Instead, I think we should target the default setting passed to MerkleStage::new_execution() in crate/stages/stages/src/sets.rs. The default settings for this comes from https://github.com/paradigmxyz/reth/blob/4a6b2837e6c1662d2b21a06638b5e1228d986c6e/crates/config/src/config.rs#L322.

May 03 '25 00:05 martinkou

I fixed the issue by changing the following settings in reth.toml

I also noticed this after unsuccessfully setting MERKLE_STAGE_DEFAULT_CLEAN_THRESHOLD in the code, and increasing the clean_threshold to 30k finally let our nodes sync as well.

In the process I however noticed another item that I would consider a bug:

When restarting a node that was doing the clean root calc with the modified setting, it would continue where it left off, but then not doing the incremental sync only on the range between snapshot and target (as used across all other stages), but between latest root calc snapshot and target, i.e. a potentially much larger block range than the specified 30k blocks (at least that's my interpretation without crunching through the details in the code). In one instance, this resulted in the node ending up in an OOM loop.

Think it would be better to consider the current MerkleExecute range on restarts & reevaluate which method should be applied, rather than only looking at the range to be covered by the stages.

May 04 '25 16:05 phil-k1

I fixed the issue by changing the following settings in reth.toml

I also noticed this after unsuccessfully setting MERKLE_STAGE_DEFAULT_CLEAN_THRESHOLD in the code, and increasing the clean_threshold to 30k finally let our nodes sync as well.

In the process I however noticed another item that I would consider a bug:

When restarting a node that was doing the clean root calc with the modified setting, it would continue where it left off, but then not doing the incremental sync only on the range between snapshot and target (as used across all other stages), but between latest root calc snapshot and target, i.e. a potentially much larger block range than the specified 30k blocks (at least that's my interpretation without crunching through the details in the code). In one instance, this resulted in the node ending up in an OOM loop.

Think it would be better to consider the current MerkleExecute range on restarts & reevaluate which method should be applied, rather than only looking at the range to be covered by the stages.
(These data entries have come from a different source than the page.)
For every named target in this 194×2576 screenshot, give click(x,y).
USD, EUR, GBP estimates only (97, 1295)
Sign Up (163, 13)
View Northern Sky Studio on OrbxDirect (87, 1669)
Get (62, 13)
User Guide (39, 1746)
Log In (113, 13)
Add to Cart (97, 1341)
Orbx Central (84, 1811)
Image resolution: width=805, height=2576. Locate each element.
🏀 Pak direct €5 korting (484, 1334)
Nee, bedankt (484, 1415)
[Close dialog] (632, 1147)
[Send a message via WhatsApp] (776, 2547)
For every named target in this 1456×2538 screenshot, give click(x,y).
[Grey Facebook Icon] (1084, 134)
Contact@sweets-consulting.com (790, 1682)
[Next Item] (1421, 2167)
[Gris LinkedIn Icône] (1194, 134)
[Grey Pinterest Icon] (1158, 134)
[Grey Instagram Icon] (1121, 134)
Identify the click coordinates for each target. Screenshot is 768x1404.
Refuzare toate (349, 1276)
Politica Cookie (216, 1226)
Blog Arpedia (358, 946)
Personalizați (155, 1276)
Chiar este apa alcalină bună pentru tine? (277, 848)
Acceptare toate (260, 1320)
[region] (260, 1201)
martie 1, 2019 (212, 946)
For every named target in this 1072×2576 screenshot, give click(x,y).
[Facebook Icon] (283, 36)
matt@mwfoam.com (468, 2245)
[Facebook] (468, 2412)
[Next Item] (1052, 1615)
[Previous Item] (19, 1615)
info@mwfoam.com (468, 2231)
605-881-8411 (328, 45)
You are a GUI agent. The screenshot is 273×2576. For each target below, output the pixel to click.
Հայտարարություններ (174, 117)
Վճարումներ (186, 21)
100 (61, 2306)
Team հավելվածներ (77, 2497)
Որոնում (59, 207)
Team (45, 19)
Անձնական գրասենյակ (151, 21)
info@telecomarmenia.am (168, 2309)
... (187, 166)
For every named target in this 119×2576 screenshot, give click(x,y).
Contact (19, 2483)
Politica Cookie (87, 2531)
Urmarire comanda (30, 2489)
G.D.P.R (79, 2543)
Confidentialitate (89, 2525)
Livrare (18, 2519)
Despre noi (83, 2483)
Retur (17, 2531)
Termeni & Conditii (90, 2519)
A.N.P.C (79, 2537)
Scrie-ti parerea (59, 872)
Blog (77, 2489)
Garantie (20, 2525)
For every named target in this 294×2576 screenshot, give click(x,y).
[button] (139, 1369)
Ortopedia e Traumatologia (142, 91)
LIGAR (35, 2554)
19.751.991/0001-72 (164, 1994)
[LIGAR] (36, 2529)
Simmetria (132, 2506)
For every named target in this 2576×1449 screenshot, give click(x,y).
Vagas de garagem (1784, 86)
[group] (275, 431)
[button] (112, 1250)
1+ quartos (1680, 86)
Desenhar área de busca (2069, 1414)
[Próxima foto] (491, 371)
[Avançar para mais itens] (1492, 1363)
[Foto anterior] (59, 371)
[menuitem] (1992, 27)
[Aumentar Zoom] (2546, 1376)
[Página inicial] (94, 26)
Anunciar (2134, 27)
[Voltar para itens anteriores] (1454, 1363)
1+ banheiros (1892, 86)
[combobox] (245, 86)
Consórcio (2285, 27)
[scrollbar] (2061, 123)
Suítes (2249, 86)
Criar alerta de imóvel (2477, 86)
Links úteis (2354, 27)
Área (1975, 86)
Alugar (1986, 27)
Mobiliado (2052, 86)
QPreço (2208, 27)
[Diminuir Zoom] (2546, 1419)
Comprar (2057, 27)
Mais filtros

I am also in OOM loop. Tried both MERKLE_STAGE_DEFAULT_CLEAN_THRESHOLD and clean_threshold fixes.

Note that I never reached the end of stages. It crashed OOM at MerkleExecute, while syncing from th official snapshot from Base website.

Last log:

{"timestamp":"2025-05-14T05:29:13.099333Z","level":"INFO","fields":{"message":"Status","connected_peers":33,"stage":"MerkleExecute","checkpoint":30078351,"target":"30190674"}}

i3en.2xlarge - 64GB ram and local NVME reth v1.3.12 Base blockchain

@phil-k1 Did you manage to fix the OOM loop?

May 14 '25 05:05 tonisives

Chiming in to comment that I was affected by this issue in Base as well. Fixed by:

[stages.merkle]
clean_threshold = 30000

May 27 '25 17:05 snf

@phil-k1 Did you manage to fix the OOM loop?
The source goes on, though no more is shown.